Sites like crowdSPRING.com, Guru.com and upWork.com let you post a job and field bids from qualified vendors around the world. These sites are in a category called “virtual hiring halls” because they’re a modern adaptation of the union hall idea where workers would go to await job orders.
3. Get a free website for your small business
If you don’t have a website these days, it’s like you don’t exist to your potential customers. Thankfully, it’s easier than you may have heard to establish a web presence if you don’t want to hire someone like suggested above.

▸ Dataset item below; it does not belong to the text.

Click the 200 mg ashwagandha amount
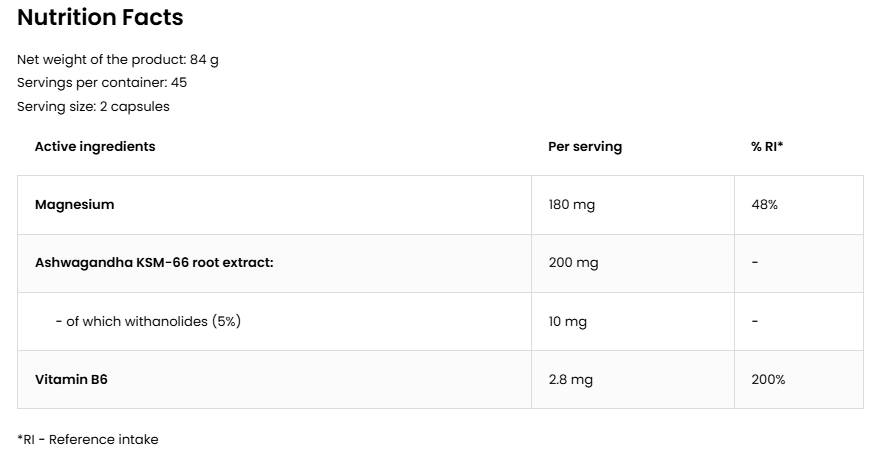The width and height of the screenshot is (883, 462). pyautogui.click(x=573, y=262)
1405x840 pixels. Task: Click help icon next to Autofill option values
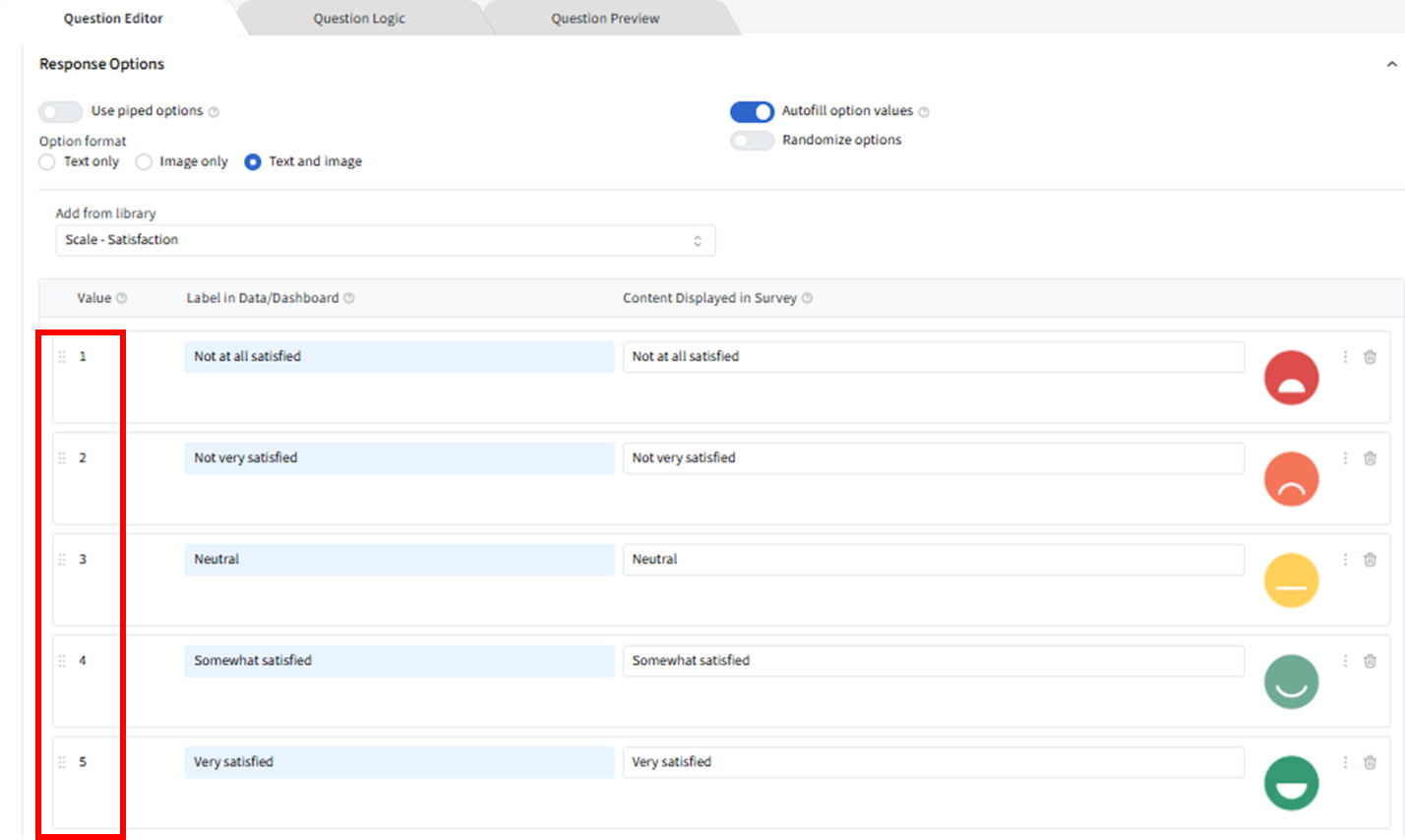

Google has an effort called Let’s Put Our Cities on the Map that will give you a free business website for the first year. Regular rates apply after that. By logging on and selecting your state, you can have access to the following:
- Free, easy-to-build website
- Free customized domain name
- Free web hosting for one year
- Free online tools and training
- Learn how to put more information about your business into Google
- Get your company verified for Google searches
- Add information such as location and hours of operation
- Add photos to enhance the listing
- Get a diagnostic tool to see how you can improve your listing and visibility
4. Get financing from somebody who understands you
If you’re an ultra-light startup visionary, the last place you probably want to get capital is at a big bank. You need somebody who thinks and works like you do. That’s where a site like Kabbage.com — an online lender exclusively dedicated to online businesses — comes in.
The Kabbage application process is streamlined and simple. Among other factors, they’ll look at your transaction history as an Amazon or eBay merchant, user feedback ratings and even your social media participation to make a decision on your loan application. Upon approval, the money is issued through PayPal in just minutes.
Other similar sites include FundBox and BlueVine.
Read more: Best websites to get a small business loan
5. Go mobile for your credit card payments
Let’s say you’re a vendor at an arts and crafts fair, or you have a hot dog pushcart in a busy downtown area, or you’re some other kind of merchant who doesn’t do business at a fixed location. You can accept credit card payments from customers using a little mobile credit card processor that plugs into a smartphone. Below are some no-contract services where the plug-in device itself that you use to run the card is completely free; you just pay per transaction with no contract.
SquareUp.com for Apple and Android phones charges a simple flat merchant fee of 2.75% on every swiped transaction. Pay Pal Here for Apple and Android phones charges 2.7%, though if you do more debit card transactions than credit card transactions, you can lower your transaction cost down to about 1.7%. And Intuit’s GoPayment.com for Android, iPhone and BlackBerry charges 1.6% per swipe on the pay-as-you-go model.